Thursday, September 24, 2015

Our First Month

"Where is her head?" 

"In the bassinet." He says. 

I sit up like a flicked spring and begin searching the blanket for my baby. "I know her head is in the bassinet, but where is her face?" I beg. 

"Her face is with the rest of her...in the bassinet." Scott says, grabbing my hands. 

"Stop it! Help me!" I shove him off.  

I pick through the covers with careful fingers. I am poor of sleep. He understands. This isn't the first time I've woken -or half-woken- in a panic, thinking her cries mean she's suffocating beneath me or fallen onto the floor. 

"She's in her bassinet." He says again, waiting for me to wake. 

I turn and watch our daughter wiggle in the dark before standing to take her in my arms. 

Hormones host nightly parties for my fears. There is dancing followed by feasts of violent thoughts where accidental injuries, SIDS and sickness poison this fledgling mother's mind. If she's making lots of noises, I worry. If she is silent, I check her chest for breath. During her first week of life, I hear an erratic, spontaneous soundtrack of the noise her floppy body would make if she fell from my hands to the floor. When this happens, I grip her little limbs and sit surrounded by pillows and soft furniture until the falsity fades. This baby's helpless fragile form has transformed our home's floor into a slippery, widespread wooden weapon.  

"Please promise that you'll be really careful on the stairs." I say to Scott who holds the baby in his lap at the computer late one night. I'm sniffling having just witnessed the two of them falling in my calamitous/nasty/uninvited imagination. He has her so that I might sleep, but I can't sleep, not with a flight of stairs between us. 

"I will." He tell me. "Though, I'm not the one who falls down stairs." He teases. [I fell three times last Fall before finally ordering $40 worth of sticky carpet slabs from the Internet.] Scott is strong and agile. He will not drop her, especially now that I have reminded him to be careful. I tell myself before picking up an old, never before read collection of Jane Austen novels. I bought it in Boston years before, but found the first pages too dry to be absorbed. Below in bed, I open the bulky blue binding and begin reading for boredom. Social etiquette, an old man's will, expired class structures and first born sons, I slog through two pages twice before dropping the classic paper stories to follow sleep. 

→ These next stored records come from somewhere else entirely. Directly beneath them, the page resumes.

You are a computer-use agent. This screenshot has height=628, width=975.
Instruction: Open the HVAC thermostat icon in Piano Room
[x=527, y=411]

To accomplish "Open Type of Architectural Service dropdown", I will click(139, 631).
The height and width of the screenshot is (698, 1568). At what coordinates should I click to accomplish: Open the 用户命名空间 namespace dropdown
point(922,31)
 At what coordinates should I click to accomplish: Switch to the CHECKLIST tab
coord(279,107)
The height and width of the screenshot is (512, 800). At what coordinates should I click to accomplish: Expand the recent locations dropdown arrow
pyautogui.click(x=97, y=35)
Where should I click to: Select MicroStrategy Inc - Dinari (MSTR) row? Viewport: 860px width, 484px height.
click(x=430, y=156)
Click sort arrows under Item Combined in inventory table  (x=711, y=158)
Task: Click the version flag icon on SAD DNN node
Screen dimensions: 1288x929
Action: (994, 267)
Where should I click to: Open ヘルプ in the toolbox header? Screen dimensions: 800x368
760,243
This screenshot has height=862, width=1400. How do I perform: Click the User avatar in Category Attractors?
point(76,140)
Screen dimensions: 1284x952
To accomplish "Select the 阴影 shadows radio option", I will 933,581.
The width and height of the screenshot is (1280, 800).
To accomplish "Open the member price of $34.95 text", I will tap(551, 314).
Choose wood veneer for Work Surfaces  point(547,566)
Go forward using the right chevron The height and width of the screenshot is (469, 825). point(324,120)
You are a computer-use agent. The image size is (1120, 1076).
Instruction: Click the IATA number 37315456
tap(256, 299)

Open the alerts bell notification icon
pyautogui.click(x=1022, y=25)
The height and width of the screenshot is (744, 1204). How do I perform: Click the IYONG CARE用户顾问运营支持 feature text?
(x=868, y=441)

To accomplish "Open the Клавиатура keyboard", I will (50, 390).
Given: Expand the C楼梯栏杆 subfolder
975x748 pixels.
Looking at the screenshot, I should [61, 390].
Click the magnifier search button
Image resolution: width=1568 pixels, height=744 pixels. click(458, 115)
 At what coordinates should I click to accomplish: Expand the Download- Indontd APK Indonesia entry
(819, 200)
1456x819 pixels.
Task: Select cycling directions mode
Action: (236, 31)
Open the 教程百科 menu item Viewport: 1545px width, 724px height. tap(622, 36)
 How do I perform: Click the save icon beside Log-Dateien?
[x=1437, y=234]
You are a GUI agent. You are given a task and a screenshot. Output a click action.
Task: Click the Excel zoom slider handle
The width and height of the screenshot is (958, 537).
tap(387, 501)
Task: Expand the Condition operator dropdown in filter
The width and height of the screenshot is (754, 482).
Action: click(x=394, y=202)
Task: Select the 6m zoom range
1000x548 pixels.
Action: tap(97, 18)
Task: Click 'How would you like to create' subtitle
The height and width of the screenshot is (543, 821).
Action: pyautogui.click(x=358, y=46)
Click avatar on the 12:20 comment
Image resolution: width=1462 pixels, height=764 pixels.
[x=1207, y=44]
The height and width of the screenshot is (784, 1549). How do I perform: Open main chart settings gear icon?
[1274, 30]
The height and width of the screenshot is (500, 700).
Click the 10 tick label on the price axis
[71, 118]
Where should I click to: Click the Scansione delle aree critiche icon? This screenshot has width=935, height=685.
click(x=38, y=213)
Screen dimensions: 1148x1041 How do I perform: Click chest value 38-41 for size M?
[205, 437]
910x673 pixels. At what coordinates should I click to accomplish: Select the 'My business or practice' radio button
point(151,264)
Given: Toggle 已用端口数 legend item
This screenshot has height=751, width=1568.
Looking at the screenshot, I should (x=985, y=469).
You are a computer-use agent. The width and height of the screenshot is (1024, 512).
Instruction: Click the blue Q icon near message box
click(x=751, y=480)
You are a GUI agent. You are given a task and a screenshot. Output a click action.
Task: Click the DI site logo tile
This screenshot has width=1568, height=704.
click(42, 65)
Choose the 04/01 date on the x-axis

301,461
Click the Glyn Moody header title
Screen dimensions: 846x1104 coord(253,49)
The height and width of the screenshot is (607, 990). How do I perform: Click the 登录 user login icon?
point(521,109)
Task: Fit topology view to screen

The second night we are home with baby, my breast milk arrives in bulk. Bouncing from my puckered breasts, unable to latch, she fits for hours. She must be starving. I rock her while her wails pluck dissonance into my heartstrings. 

"Scott." I whimper. 

"What's up?" He asks, sitting out of sleep. 

"Can you call the pediatrician?" It's late, but there is a nurse on call. "She hasn't eaten for hours." I tell him. "I don't know what's wrong." In the kitchen, he stands squinting in the light. The nurse suggests warm compresses to soften me. I stand over the sink, dripping milk and steaming teapot water for twenty minutes. She then successfully nurses, suckling for an hour. I lay her down and quiet falls, seemingly from the walls, as forgotten dreams, cool sheets and relief welcome me.  

When the dog comes home from the kennel, she smells the dirty diaper bag. She brings me her fur face to be pat, while I sit holding the baby who is no longer in my belly. The dog ignores the infant. When we carry Amelia toward her muzzle, she skirts away, scared. Eventually she goes to her, smelling the umbilical cord -the drying meat at her middle- and the diapered waste on her bottom. She whines the first few times and I fear she's going to hump her, but she doesn't and soon the whimpering is replaced by excessive licking, which we allow a little of.   

Birth was wild, violent and raw -a hunt in a hospital room, but now her gummy grins fill me with this fleet of microscopic endorphins that trample all remaining regret with something reminiscent of a revolutionary spirit. My body made a body and now my body feeds that body. She is real, -alive with eyes like the Atlantic, hair feather soft and a beating heart full of blood and soul. She has a little liver, lungs, light brown lashes and creased legs; pink peach skin that pimples when she sweats and miraculous mammalian instincts to root and stretch. She is a brand new person with purple veins, perfect joints and bone, vocal chords and a rounding belly. She needs me, cries and coos for me. My body made her body and for that we are more than love. We are family.